Павлуша и Лида по сходням вышли на набережную. И тут случилось неожиданное. Черноволосый человек, стоявший у сходней, обратился к ним:
— Подайте копеечку!
Павлуша оглянулся и тотчас же узнал Мишу. Он шагнул вперед, стараясь, чтоб Лида не увидела, но Лида уже, обернувшись, смотрела на брата. Миша издевательски глядел прямо в глаза шурину. Повторил:
— Подайте копеечку бывшему коммунисту!
Такого цинизма Павлуша еще не встречал в жизни. Губы его дернулись, холодная дрожь прошла по спине. Он растерялся и, не соображая, что делает, потащил Лиду прочь. Лида упиралась, и он грубо толкнул ее вперед. Потом, бросив Лиду, повернулся к Мише и сказал:
— Мой совет вам — отдаться в руки правосудия. И тогда я готов вам помочь. Я принципиально не могу подать руку врагу Советской России.

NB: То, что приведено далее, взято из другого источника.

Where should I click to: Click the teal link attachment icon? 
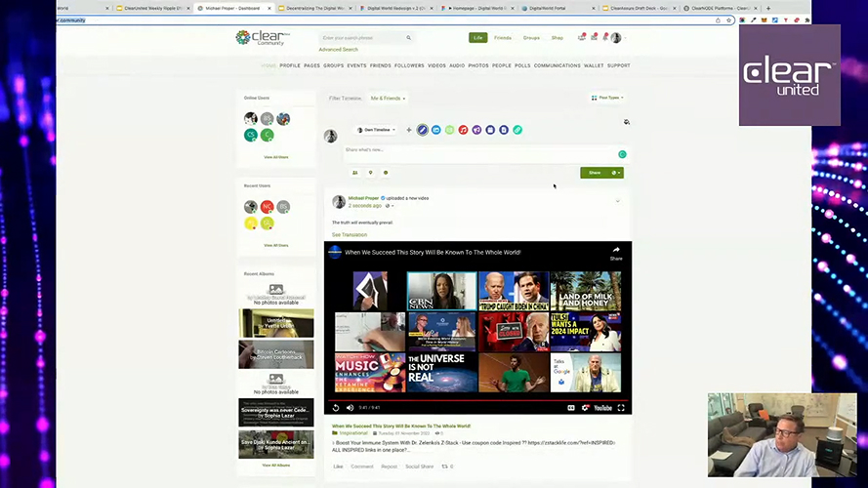[517, 130]
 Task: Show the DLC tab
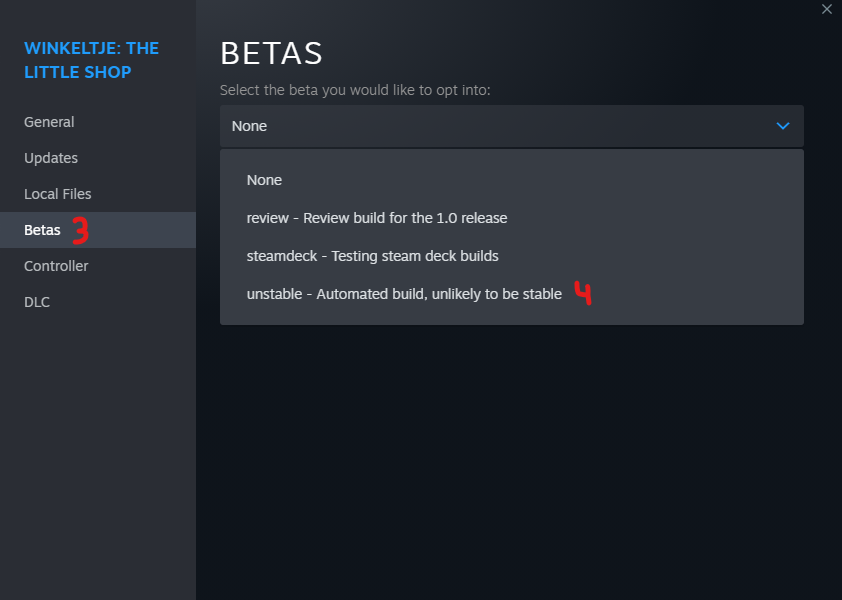37,302
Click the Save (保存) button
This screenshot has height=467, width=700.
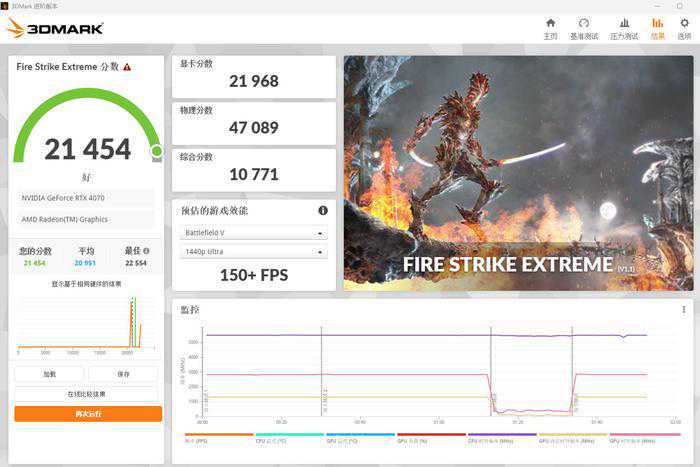(123, 374)
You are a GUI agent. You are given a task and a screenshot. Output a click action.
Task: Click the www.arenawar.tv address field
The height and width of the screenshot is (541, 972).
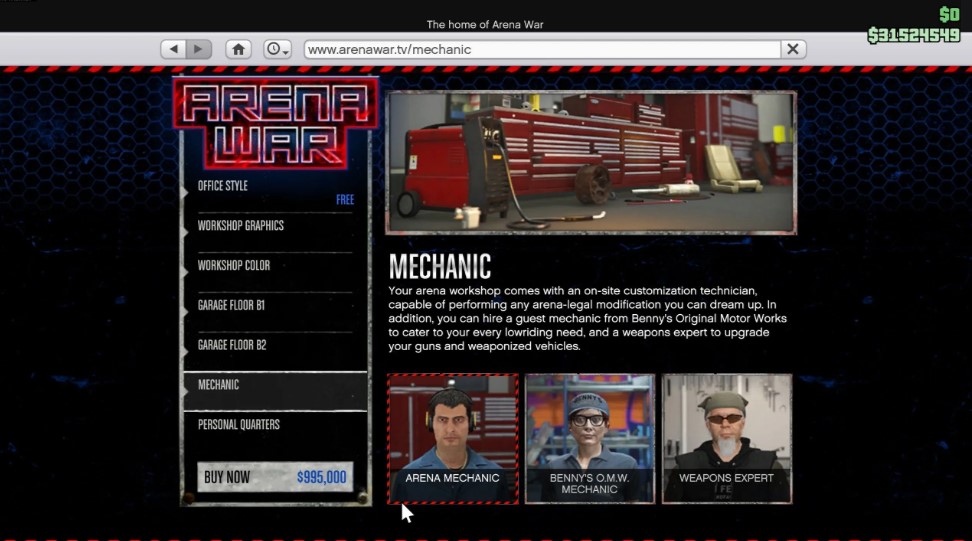pos(540,49)
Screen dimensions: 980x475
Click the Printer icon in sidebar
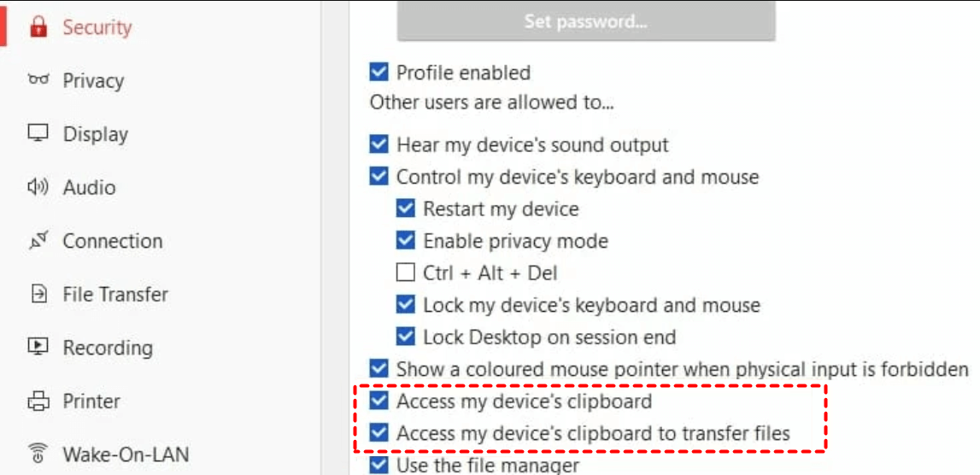[38, 402]
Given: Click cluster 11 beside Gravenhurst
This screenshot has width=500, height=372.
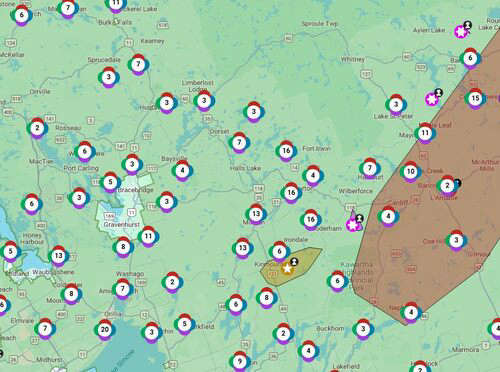Looking at the screenshot, I should click(148, 237).
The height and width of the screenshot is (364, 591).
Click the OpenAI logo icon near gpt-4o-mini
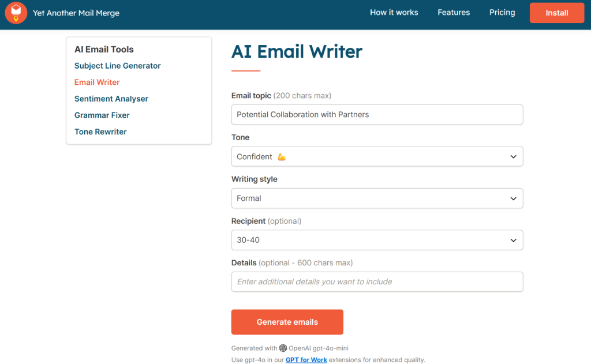point(283,348)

— Вы так думаете? — спросил Миша.
И Павлуше показалось, что он уже не издевается над ним. А Лида успокоилась немного, думая, что начался мирный разговор.
— Да, — отвечал Павлуша, — и чем скорее, тем лучше.

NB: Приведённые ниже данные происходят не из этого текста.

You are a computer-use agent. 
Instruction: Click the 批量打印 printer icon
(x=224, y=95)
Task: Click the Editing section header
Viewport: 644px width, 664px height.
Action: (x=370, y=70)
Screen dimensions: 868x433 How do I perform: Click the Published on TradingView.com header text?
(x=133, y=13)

Тогда с очень серьезным и даже глубокомысленным видом Миша произнес матерную брань, смакуя каждое слово. Павлуша опешил. А Миша, злобно прищурившись, прибавил:
— Хорошо. Я уж и о духах сообщу, и где ночевал, а также…
Он по привычке своей поставил точку, не кончив фразы.
Павлуша побледнел.
— Негодяй! Из вашего шантажа ничего не выйдет. Вы не сможете доказать.
И пошел прочь. Лида устремилась за ним: с этим человеком она была теперь гораздо больше связана, чем с братом.
— Твой брат — мерзавец, — говорил Павлуша, обождав жену у трамвайной остановки. — А ты еще споришь со мной. Он мерзавец и шантажист. Я еще был слишком добр с ним. Таких людей расстреливать надо. Да. В ответ на предложение помощи — такая наглость.
Из-за угла Восьмой линии вывернулся трамвай.
Лида боялась даже заплакать, когда Павлуша, вернувшись домой, потребовал у нее духи и немедленно же, разбив флакон и разломав коробочку, спустил все это в уборной.
— Надо быть жестоким с людьми, — волновался Павлуша.
— Теперь жестокое время, и доброта может только погубить. Никому нельзя верить. Я понимаю чекистов и сочувствую им. Надо расстреливать, расстреливать и расстреливать!
Устрашенная, побежденная, Лида не возражала. Однако же ночью, когда муж, приняв брому, заснул наконец, она наплакалась всласть, вспоминая, в каком ободранном виде встретился им брат. И как он страшно изменился! Какой он раньше был высокомерный, а теперь…
Павлуша спал беспокойно, проснулся рано и принял еще брому сверх вечерней порции. Что если Миша действительно донесет? Самое худшее, если он притянет Лиду. Как быть? Может быть, самому пойти сейчас и сообщить обо всем? Но как объяснить то, что он не позвал милиционера при встрече? Эх, убить бы этого контрабандиста! Несчастье шло в Павлушину жизнь и грозило опрокинуть ее.
«За что? — думал Павлуша. — За что мне все это?»
И зарекался вслух:
— Никогда больше, никогда не помогу ни одному человеку.
Как будто он действительно страдал от собственной доброты.
Он не знал, что Миша от плавучки прямо направился к дому следователя (адрес он помнил со слов Клавы), но не вошел в дом, а, остановившись у подъезда, стал просить милостыню.